The year 1965 in Indonesia

5 October 2015

(Reprinted from The Edge – Options pullout, 5 October 2015 issue)

Dear Kam,
Is it my imagination or did something very bad happen in Indonesia in 1965?
Hazy Head

Fifty years ago, Indonesia suffered a wave of massacres across the vast country. When it was all over, President Sukarno had been ousted and was replaced by Suharto, and an estimated 500,000 were dead. When I was in Bali several years ago, I was taken to a quiet and beautiful spot (is there any other kind in Bali?) and a local sadly explained that this was where people were brought to be killed. Indonesia has not and may never officially reconcile itself with the events surrounding what is commonly referred to simply as “1965”. I really don’t know very much about 1965 but I do know that it did not come out of nowhere. The precedent had been set during the particularly brutal Dutch colonial period when massacres and violence were fairly commonplace. I was talking to an Indonesian friend recently about the period of the Dutch East Indies and he said of Malaysians, “You were lucky to have the British.” The Dutch used violence not only for conquest and suppression but also for political diversion, for instance, encouraging and allowing periodic wholesale massacres of the Chinese population of Batavia (now Jakarta). The plundering Dutch regime was, among other things, bad for business, and thousands left Java and Sumatra to come to Malaya where business was booming (well, booming sporadically because the prices of rubber and tin could shoot up and then shoot right down again).

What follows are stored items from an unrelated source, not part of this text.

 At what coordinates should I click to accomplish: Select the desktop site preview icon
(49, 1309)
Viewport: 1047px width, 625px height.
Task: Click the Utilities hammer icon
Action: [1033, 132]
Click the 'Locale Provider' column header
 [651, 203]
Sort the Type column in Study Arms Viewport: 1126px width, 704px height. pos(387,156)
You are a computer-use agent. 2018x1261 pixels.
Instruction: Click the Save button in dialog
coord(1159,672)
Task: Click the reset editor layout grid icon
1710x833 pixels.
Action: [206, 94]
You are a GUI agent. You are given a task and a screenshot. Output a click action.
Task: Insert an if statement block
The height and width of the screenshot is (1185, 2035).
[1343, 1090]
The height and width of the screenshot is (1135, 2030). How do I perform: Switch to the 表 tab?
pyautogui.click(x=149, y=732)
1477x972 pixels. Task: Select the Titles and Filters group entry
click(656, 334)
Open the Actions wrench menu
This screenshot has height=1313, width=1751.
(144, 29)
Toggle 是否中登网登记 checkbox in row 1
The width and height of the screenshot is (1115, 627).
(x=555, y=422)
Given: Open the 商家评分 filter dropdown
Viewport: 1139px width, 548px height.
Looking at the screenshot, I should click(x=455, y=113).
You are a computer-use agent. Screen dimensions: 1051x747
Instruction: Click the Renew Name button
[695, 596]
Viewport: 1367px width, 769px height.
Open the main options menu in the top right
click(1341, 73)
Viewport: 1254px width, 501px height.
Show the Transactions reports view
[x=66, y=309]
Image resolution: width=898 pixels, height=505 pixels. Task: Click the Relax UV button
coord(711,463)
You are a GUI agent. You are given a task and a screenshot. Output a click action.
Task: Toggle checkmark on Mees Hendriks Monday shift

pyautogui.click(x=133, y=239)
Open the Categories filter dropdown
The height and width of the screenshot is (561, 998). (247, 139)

I’ve scanned the history books looking for acts of killing in the history of Malaya/Malaysia and there have been some, although nothing approaching the scale of the Dutch East Indies/Indonesia. Battles were fought in the 1870s in Perak and Selangor, before the arrival of the British. I know more about the Selangor Wars (as they were later called), which were generally fought between one group of Malays allied with one group of Chinese against another group of Malays allied with another group of Chinese. This combination was repeated in each river system as people fought for control of the tin that rested in the sand of the valley. Although the entire Selangor river basin was under the aegis of the sultan (the very canny and long-lived Sultan Abdul Samad), he didn’t have an army or police force so, well, everything was up for grabs. I read a second-hand, perhaps even third-hand account of a “battle” that was fought very near the site of the present-day Ampang Point Shopping Complex. The two sides faced each other, there was lots of shouting, banging of gongs and firecrackers, but not much actual fighting. But I read a British account, and the British always liked to paint the “natives” (that’s Malays and Chinese) as being a bit silly and ridiculous. I read of at least two massacres where mining villages were raided but, curiously and consistently, the accounts suggest that Chinese would attack Chinese, and Malays would attack Malays. It must be remembered that the numbers involved were very small and it all ended with the arrival of the British (the two events might not be related). Some things happened in the immediate aftermath of the Second World War in the short period between the surrender of Japan and the return of the British and, of course, there is Kuala Lumpur’s May 13. Each occasion must have been horrific for those involved, but have they left any trace on Malaysian memory, conscious or unconscious?

Remembering and commemorating violence is a difficult thing to do. Indonesians appear to not want to remember 1965, and who can blame them? That year was a terrifying moment of madness but it’s also terrifying to wonder if it could all happen again. Germans have made what must be a very painful effort to remember their nation’s horrific acts of violence in the Second World War. Does that make them better people than the Japanese who have not? Remembering may or may not defuse the possibility of a repeat, but I do not like it when a half-memory is insidiously manipulated to give the impression that violence will definitely be repeated. Especially in a land that has a negligible history of violence and instead an overwhelming history of peace.